At the back of the Bill is the schedule, which may be of interest to hon. Members, as it contains a list of 57 countries, including countries from which people are known to be trafficked into sex slavery in this country. The Republic of Albania is the first on the list. We know, because the evidence supports it, that there are people—women—being trafficked to this country to be held in facilities where they are raped repeatedly by men. Those women will now not be able to ask for safety, because if they do, they will be putting themselves at risk of being deported to Rwanda. As we know, traffickers will hold that over women as a threat; this Bill is a traffickers’ charter.

I had a look through the Human Rights Watch profiles of some of the countries on the list of 57 that Ministers deem to be safe countries to which people can be removed, and I had a long conversation with Rainbow Sisters about the difficulties for lesbian and bisexual women being returned to these countries. Men are also mentioned in the list, which reads:

Gambia (in respect of men)…Ghana (in respect of men)…Kenya (in respect of men)…Liberia (in respect of men)…Malawi (in respect of men)…Nigeria (in respect of men).”
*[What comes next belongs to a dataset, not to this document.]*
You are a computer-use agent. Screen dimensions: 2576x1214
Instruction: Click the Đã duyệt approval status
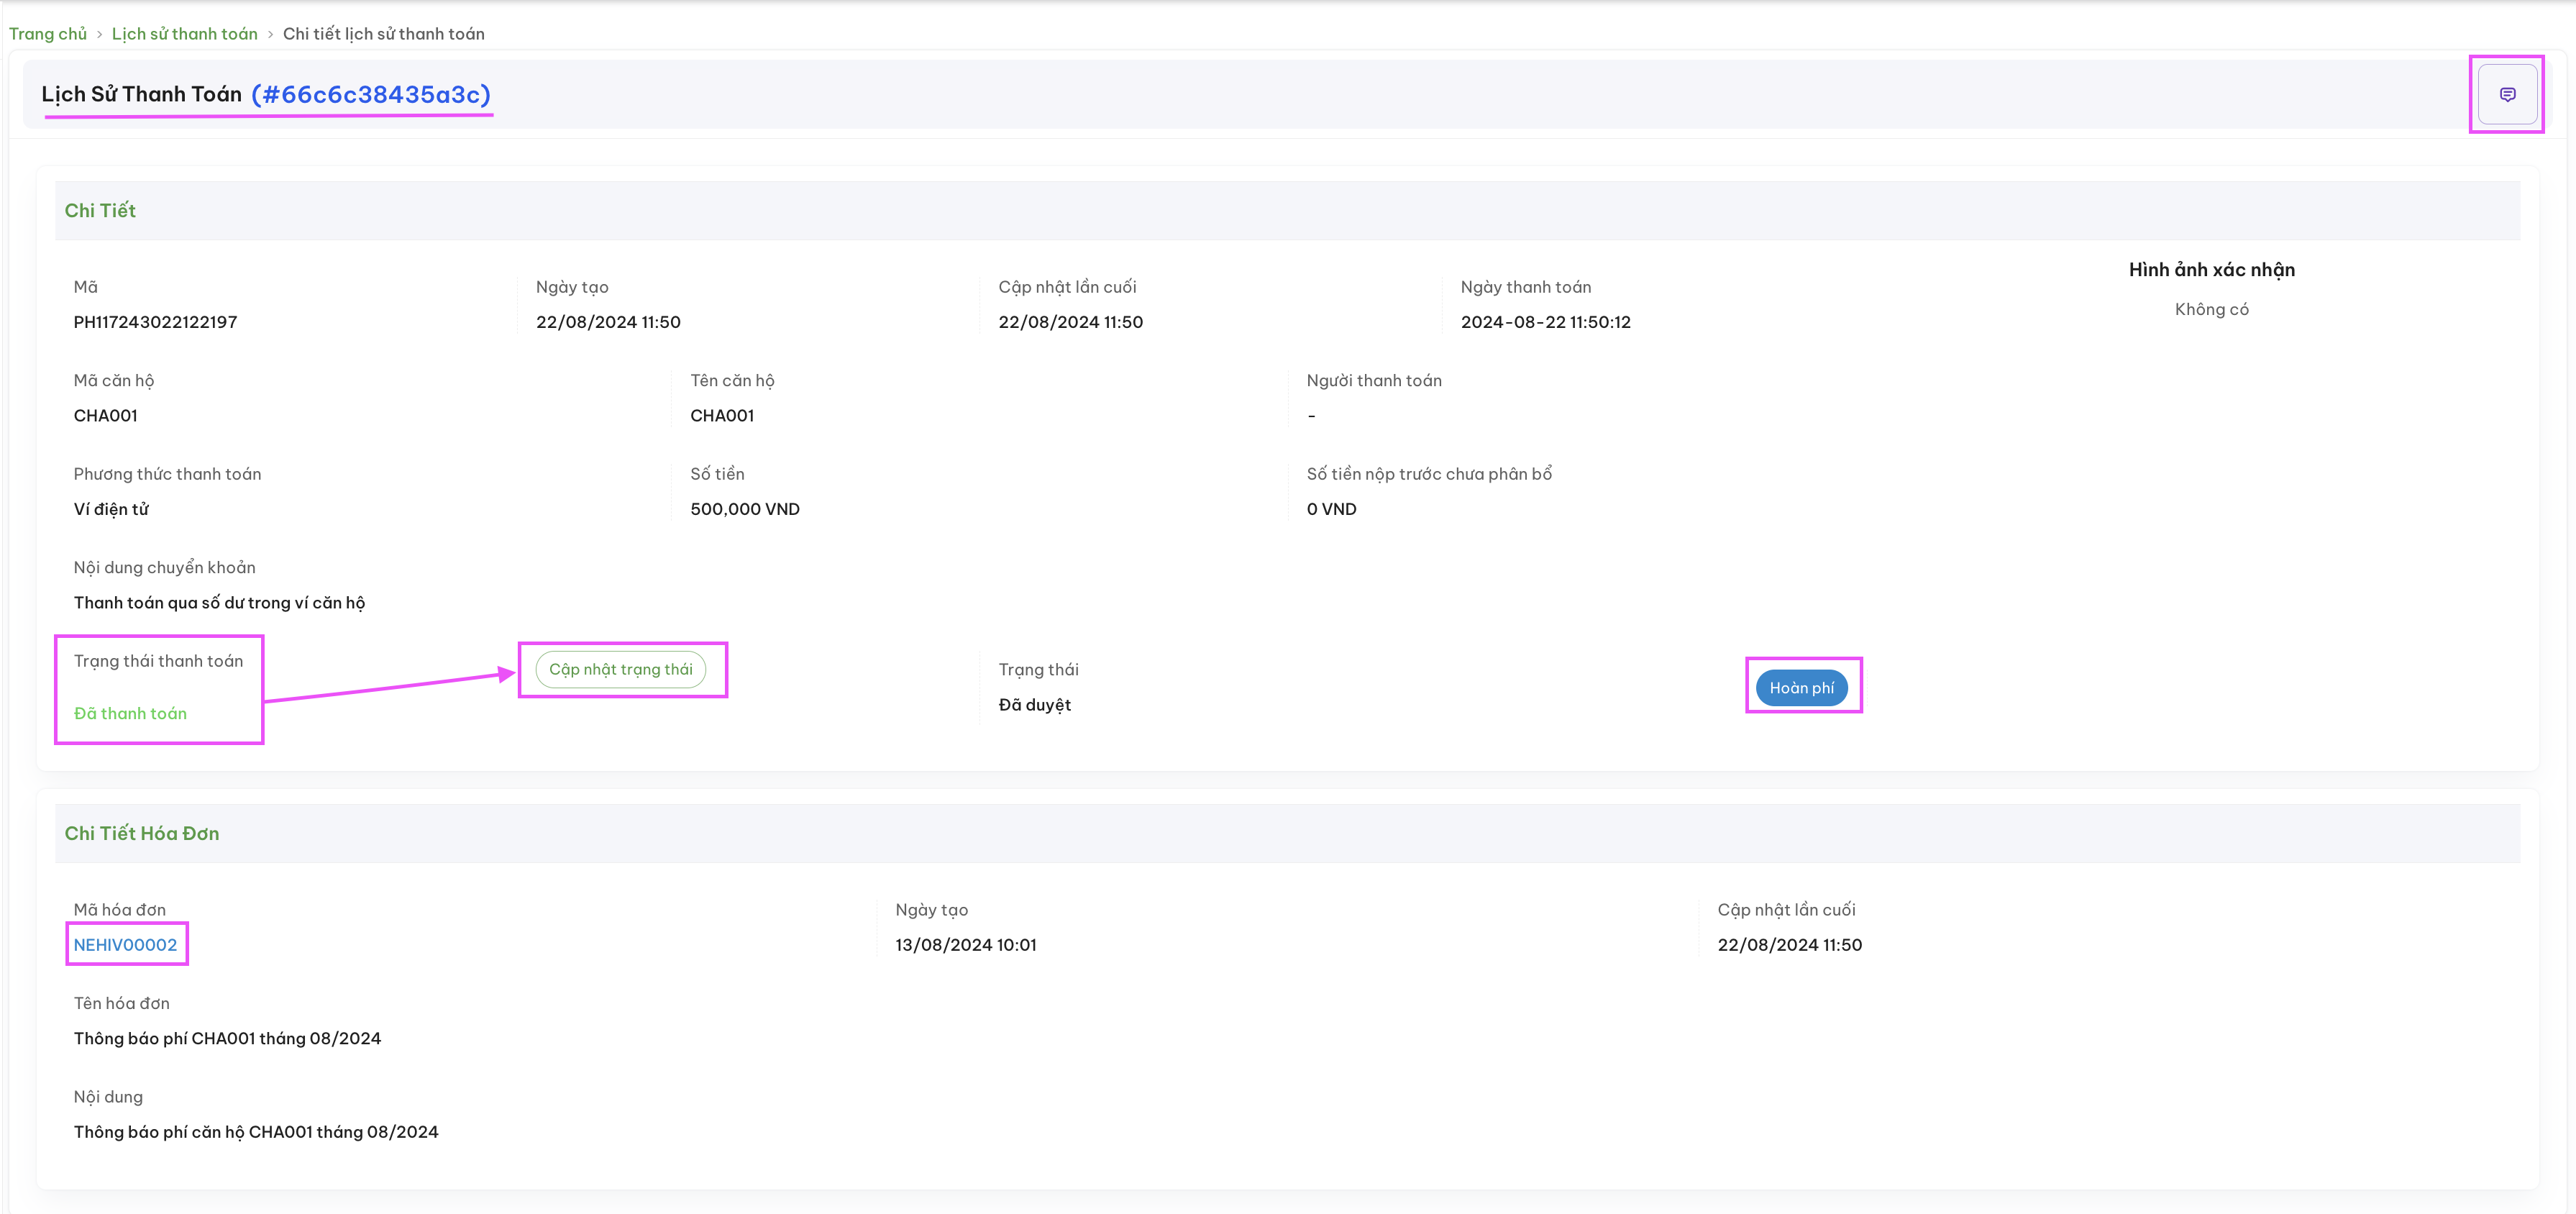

Men can be removed to these countries, but Gambia, Jamaica, Kenya, Liberia, Malawi, Mauritius, Nigeria and Sierra Leone—which are in this list—all outlaw same-sex relations. Ministers are not going to ask when somebody arrives in this country in a dinghy or on a plane—however they arrive—anything about the circumstances of those people. They will quite simply put them on a plane and send them back, if they can. If they cannot, those people will be in limbo in this country forever because there will be no means of removing them.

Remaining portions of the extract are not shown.